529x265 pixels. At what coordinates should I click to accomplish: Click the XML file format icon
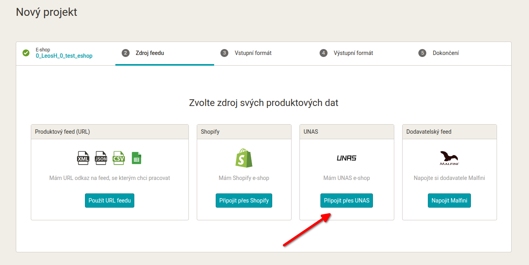coord(83,158)
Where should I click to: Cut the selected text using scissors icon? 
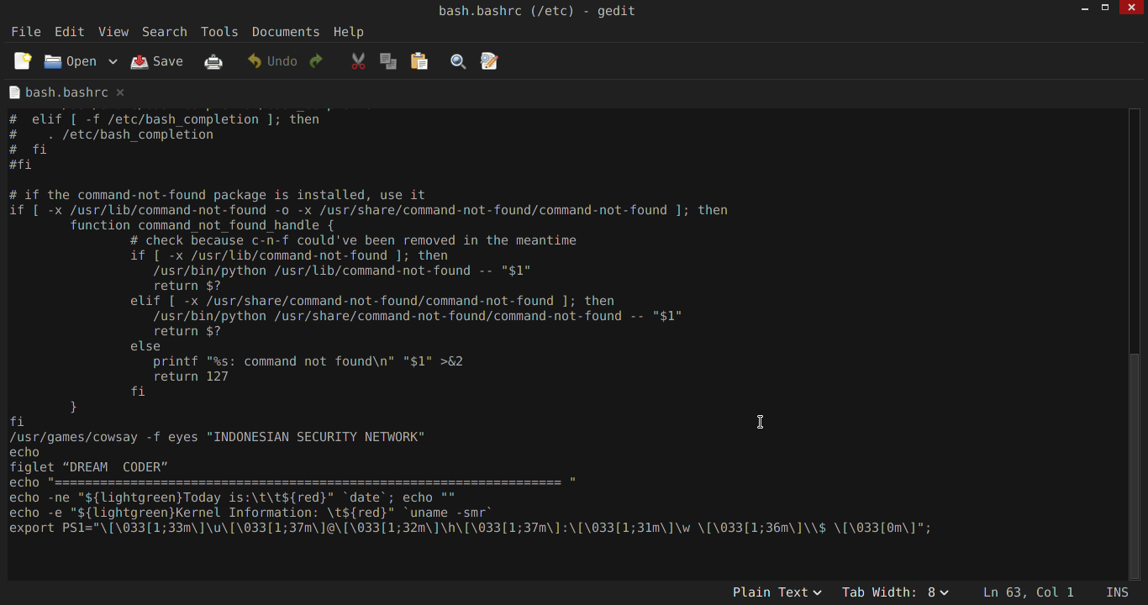(x=357, y=61)
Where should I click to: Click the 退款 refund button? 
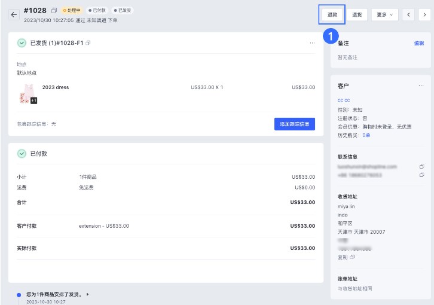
+++
→ **PROBLEM REQUIREMENTS**:
What is needed is the whole listing again, set down exactly, without its pictures.

→ **TASK SOLUTION**:
529x265 pixels. At what coordinates should I click to accomplish: Click the XML file format icon
coord(83,158)
Where should I click to: Cut the selected text using scissors icon? 
(x=357, y=61)
Where should I click to: Click the 退款 refund button? 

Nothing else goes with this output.